Here's how I would do it. I'd convert everything to a single, standard set of units as recommended in the comments, and also stick to one digit before the decimal in scientific notation:

$$T^2=\frac{4\pi^2r^3}{G\cdot M_{Sun}}$$

Using all numbers in the same units:

$$r \ 4.5 \times 10^{11} \ (m)$$

$$G = 6.674 \times 10^{-11} \ (m^3 \ kg^{-1} s^{-2})$$

$$M = 1.989 \times 10^{30} \ (kg)$$

$$T^2=\frac{4 \cdot \pi^2 \cdot 9.11 \times 10^{34}}{6.674 \times 10^{-11} \cdot 1.989 \times 10^{30}} = \frac{3.60 \times 10^{36}}{1.33 \times 10^{20}} = 2.71 \times 10^{16} (s)$$

$$T = 1.65 \times 10^8 \ (s)$$

$$\frac{1.65 \times 10^8}{365.25 \times 24 \times 3600} = 5.21 \ (years)$$

Just fyi you can also call the product $$GM$$ the standard gravitational parameter and those numbers are more accurate than $$G$$ and $$M$$ are separately, as discussed in this answer.

The comments under your question also mention that it is sometimes easier to use AU and years as units and use Earth's orbit for scaling to the 3/2 power, but only for things orbiting our sun.
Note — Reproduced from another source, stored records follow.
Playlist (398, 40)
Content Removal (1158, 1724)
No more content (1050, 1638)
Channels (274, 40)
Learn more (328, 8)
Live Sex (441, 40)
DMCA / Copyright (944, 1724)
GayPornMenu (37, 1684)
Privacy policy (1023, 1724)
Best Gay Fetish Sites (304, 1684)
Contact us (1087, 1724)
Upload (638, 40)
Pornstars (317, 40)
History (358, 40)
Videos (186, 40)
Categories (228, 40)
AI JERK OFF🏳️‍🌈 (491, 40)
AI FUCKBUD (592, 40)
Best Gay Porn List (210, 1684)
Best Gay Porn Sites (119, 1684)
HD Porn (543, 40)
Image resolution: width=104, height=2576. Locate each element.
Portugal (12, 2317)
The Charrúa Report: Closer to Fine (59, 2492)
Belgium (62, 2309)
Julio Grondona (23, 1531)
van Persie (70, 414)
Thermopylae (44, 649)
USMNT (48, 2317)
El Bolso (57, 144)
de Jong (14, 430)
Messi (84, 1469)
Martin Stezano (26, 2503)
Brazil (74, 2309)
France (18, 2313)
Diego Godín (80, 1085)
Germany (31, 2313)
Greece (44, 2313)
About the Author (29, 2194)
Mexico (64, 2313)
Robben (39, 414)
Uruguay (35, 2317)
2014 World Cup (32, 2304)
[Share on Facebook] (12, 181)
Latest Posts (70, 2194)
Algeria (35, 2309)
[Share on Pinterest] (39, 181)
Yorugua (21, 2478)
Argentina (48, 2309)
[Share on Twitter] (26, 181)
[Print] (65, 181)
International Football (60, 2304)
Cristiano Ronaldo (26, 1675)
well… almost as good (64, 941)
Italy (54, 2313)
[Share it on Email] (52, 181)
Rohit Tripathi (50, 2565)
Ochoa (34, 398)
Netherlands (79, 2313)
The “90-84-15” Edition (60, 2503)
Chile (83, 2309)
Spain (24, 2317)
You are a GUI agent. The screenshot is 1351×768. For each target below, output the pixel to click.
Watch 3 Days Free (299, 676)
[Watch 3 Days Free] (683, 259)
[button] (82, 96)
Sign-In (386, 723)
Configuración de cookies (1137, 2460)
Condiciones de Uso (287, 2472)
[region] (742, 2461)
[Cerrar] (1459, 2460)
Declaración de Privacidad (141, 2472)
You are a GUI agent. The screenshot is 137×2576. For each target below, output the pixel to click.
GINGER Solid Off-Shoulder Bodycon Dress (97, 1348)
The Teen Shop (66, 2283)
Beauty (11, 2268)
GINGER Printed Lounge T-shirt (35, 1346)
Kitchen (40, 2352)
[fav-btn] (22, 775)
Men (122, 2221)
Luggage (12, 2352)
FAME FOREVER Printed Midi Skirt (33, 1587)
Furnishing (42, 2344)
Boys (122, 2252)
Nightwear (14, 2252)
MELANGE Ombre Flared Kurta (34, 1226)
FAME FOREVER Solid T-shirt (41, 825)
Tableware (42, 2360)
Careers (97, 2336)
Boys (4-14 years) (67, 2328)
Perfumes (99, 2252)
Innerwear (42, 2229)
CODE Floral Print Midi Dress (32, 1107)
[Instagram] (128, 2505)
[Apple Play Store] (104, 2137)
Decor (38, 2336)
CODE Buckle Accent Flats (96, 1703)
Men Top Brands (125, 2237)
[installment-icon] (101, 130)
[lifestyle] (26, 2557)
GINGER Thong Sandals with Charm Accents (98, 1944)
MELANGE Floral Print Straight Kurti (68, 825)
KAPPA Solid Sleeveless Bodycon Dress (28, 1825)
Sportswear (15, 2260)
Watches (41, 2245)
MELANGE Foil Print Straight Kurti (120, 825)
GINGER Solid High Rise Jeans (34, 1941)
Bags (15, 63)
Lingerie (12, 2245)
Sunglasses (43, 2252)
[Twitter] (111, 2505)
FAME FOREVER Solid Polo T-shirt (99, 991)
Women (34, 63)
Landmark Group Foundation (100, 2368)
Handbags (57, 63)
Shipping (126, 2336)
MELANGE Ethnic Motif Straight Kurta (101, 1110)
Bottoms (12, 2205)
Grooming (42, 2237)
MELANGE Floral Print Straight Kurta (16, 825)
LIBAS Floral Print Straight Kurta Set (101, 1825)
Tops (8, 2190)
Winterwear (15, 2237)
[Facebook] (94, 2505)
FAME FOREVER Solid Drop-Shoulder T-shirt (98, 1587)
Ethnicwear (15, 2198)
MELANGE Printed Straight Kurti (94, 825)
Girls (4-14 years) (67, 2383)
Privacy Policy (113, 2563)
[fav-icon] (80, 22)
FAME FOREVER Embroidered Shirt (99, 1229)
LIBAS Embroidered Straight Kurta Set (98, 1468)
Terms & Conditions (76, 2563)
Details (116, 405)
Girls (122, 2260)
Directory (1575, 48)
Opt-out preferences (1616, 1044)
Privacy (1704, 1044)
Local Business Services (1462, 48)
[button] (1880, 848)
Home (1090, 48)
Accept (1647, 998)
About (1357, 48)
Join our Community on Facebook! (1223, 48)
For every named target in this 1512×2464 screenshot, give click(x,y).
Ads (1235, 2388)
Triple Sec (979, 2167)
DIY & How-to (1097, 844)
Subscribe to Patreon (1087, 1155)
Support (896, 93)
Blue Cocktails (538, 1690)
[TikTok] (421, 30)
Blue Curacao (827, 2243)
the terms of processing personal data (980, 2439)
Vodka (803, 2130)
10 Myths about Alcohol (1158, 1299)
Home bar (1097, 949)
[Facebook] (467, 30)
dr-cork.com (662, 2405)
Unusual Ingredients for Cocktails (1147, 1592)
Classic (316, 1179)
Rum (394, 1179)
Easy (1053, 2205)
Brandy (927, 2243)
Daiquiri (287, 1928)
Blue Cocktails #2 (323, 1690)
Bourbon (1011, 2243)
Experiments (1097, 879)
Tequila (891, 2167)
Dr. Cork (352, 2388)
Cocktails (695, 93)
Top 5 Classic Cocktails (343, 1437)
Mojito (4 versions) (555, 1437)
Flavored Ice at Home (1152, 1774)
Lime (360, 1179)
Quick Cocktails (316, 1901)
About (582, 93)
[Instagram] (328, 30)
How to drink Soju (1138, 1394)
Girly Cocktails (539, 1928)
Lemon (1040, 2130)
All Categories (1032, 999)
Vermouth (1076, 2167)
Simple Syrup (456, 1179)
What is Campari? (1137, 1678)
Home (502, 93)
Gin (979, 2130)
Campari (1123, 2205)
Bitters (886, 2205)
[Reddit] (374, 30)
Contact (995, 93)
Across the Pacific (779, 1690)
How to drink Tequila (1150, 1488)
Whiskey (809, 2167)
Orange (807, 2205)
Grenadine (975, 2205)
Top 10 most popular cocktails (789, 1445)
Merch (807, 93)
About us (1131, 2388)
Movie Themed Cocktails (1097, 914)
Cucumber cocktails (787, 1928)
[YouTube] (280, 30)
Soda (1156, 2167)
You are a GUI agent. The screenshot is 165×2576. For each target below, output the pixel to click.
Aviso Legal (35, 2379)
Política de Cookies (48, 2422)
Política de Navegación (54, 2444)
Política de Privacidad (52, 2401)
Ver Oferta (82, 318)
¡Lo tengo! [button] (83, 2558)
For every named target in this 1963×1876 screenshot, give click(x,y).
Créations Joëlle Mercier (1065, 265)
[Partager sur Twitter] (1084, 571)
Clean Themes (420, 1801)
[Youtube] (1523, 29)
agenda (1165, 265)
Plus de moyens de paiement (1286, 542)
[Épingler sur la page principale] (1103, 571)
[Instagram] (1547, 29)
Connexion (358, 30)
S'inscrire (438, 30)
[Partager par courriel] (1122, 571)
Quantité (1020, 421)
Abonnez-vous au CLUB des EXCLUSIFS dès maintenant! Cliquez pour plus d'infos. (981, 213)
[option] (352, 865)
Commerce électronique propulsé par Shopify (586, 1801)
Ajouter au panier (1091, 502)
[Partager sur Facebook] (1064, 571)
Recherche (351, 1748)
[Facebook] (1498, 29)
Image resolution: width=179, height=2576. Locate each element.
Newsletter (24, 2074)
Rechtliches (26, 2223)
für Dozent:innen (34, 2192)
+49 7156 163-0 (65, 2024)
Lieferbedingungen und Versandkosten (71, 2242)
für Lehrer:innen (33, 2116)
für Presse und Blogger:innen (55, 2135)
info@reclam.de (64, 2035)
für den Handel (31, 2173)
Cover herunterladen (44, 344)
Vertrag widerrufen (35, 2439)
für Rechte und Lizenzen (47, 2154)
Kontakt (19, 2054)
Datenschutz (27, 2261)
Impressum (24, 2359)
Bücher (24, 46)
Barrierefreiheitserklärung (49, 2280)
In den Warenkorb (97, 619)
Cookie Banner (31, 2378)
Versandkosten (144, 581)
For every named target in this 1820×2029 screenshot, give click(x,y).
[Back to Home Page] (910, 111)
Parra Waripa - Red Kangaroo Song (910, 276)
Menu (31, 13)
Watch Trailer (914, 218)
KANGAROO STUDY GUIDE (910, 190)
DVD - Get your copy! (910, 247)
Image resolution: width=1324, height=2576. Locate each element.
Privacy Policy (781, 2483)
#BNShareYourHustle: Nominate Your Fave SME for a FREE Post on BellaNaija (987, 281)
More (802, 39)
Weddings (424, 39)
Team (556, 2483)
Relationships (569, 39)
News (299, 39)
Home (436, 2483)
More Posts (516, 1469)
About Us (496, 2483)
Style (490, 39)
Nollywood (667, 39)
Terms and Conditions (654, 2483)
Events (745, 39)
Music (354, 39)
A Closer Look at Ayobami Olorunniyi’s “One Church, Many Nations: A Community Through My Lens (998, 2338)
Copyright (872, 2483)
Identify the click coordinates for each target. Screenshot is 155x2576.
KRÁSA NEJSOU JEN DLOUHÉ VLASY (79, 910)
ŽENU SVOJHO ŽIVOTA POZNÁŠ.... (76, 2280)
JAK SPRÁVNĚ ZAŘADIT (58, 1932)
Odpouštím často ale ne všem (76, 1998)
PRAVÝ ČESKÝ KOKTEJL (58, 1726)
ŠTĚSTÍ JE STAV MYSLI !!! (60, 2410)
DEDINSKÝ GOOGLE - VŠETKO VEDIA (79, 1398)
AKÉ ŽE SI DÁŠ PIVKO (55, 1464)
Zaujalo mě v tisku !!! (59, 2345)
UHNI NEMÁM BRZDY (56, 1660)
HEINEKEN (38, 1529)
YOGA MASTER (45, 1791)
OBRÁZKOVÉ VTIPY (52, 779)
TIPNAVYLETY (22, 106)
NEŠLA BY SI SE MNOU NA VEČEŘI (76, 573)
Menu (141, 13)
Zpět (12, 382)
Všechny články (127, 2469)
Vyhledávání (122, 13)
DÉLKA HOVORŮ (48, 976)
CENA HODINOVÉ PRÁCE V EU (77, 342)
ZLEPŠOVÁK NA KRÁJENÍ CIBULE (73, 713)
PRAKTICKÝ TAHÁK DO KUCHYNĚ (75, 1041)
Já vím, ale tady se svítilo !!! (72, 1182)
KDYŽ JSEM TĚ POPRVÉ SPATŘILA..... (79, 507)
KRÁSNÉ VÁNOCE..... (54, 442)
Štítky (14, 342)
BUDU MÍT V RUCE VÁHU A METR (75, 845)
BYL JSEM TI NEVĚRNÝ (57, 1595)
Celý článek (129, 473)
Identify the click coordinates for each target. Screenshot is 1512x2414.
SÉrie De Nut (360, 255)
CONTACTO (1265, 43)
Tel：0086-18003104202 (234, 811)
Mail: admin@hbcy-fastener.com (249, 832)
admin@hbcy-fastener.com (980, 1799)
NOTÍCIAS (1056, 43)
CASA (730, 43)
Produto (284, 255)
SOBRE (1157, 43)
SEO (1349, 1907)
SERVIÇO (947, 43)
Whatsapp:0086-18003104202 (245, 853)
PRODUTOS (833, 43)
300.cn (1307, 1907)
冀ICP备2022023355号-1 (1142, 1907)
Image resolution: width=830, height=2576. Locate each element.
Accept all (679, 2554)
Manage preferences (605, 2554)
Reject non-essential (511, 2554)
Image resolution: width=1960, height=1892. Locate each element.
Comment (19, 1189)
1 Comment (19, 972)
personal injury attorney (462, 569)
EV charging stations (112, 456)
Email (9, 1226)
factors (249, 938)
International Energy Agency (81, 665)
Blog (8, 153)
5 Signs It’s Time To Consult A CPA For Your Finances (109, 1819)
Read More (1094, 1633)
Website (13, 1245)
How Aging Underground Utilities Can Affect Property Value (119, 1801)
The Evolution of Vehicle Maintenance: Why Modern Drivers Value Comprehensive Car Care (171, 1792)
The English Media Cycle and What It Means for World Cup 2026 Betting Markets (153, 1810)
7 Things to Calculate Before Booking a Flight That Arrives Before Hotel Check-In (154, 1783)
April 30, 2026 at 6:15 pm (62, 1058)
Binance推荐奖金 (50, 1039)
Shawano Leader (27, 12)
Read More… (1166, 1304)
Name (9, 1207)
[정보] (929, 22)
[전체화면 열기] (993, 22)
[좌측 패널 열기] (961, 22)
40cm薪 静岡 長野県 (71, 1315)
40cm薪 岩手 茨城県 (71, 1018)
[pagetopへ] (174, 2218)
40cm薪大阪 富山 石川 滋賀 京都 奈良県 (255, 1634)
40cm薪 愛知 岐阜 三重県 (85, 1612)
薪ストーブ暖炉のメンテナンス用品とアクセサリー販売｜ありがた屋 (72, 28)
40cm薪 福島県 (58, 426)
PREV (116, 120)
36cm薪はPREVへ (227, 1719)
With $$r = 3$$ AU:

$$T^2 = 3^3$$

$$T = 3^{3/2} = 5.2 \ (years)$$

Judging by the fact that after cubing the distance you have ended up with an exponent of 1021 (21 = 6×3+3) at the first point you have substituted the numbers into the equation, you appear to be assuming that 1 km3 is 1000 m3. However, if you write the same linear quantity in metres and kilometres and cube them, you can see this is not the case.

\begin{align} \left(1\,\mathrm{km}\right)^3 &= 1\,\mathrm{km}^3 \\ \left(1000\,\mathrm{m}\right)^3 &= 1\,000\,000\,000\,\mathrm{m}^3 \end{align}

In summary, you forgot to take the cube of the unit conversion factor.